Вечером я нахожу старика, как обычно, на мостике.
— Я рад, — говорю я, — что получил свою старую каюту. Там, на корме, я казался себе пассажиром увеселительного парохода. Шум из бара, а в каждой второй каюте — вечеринка.
— Ты преувеличиваешь! — говорит старик.
— Может быть, но мне так казалось. Да и постоянный визг, раздающийся из трюма номер пять, где ежедневно играют в волейбол, — не для меня.
— Я тоже считаю, что нехорошо переделали помещения. Например, в бар не может пойти матрос — он чувствует себя там неуютно. Ведь это помещение предназначено не для этого.
— Ты уже побывал там?
— Нет, спасибо. Я уж лучше воздержусь.
— Ну, ты же всегда был робким человеком.
— Хочешь посмеяться надо мной?
— Боже упаси!
Старик задумался. Затем он делает над собой усилие, поднимает голову и говорит:
— Я мог бы, естественно, потратив невероятно много энергии, провести переговоры с представителями команды и другими и произвести некоторые изменения. Но что это даст! Да и новому шефу я не хочу мешать.

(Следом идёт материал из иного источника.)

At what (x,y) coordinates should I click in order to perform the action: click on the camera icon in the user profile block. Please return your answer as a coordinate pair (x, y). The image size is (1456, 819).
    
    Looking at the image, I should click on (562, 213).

— Его, кажется, нельзя назвать дитем печали. Он скорее — работяга?
— Да. Он охотно впрягается, если организуется пикник или что-либо подобное. Я не хочу сказать, что его стиль плохой…
— Только для тебя это что-то новое.
— Так оно и есть. Возможно, для решения корабельных проблем это совсем неплохо. Но для меня это слишком прогрессивно.
— Тебе бы, конечно, было бы лучше так на так?
— Мне было бы лучше, — да.
— У меня сложилось впечатление, что люди охотнее напиваются в столовой рядового персонала, чем наверху, где они не могут по-настоящему «набраться».
— Может, ты и прав.
— Там, наверху, они на виду. Я не знаю, чувствуют ли они себя в баре комфортно, у меня, во всяком случае, такого ощущения не возникло.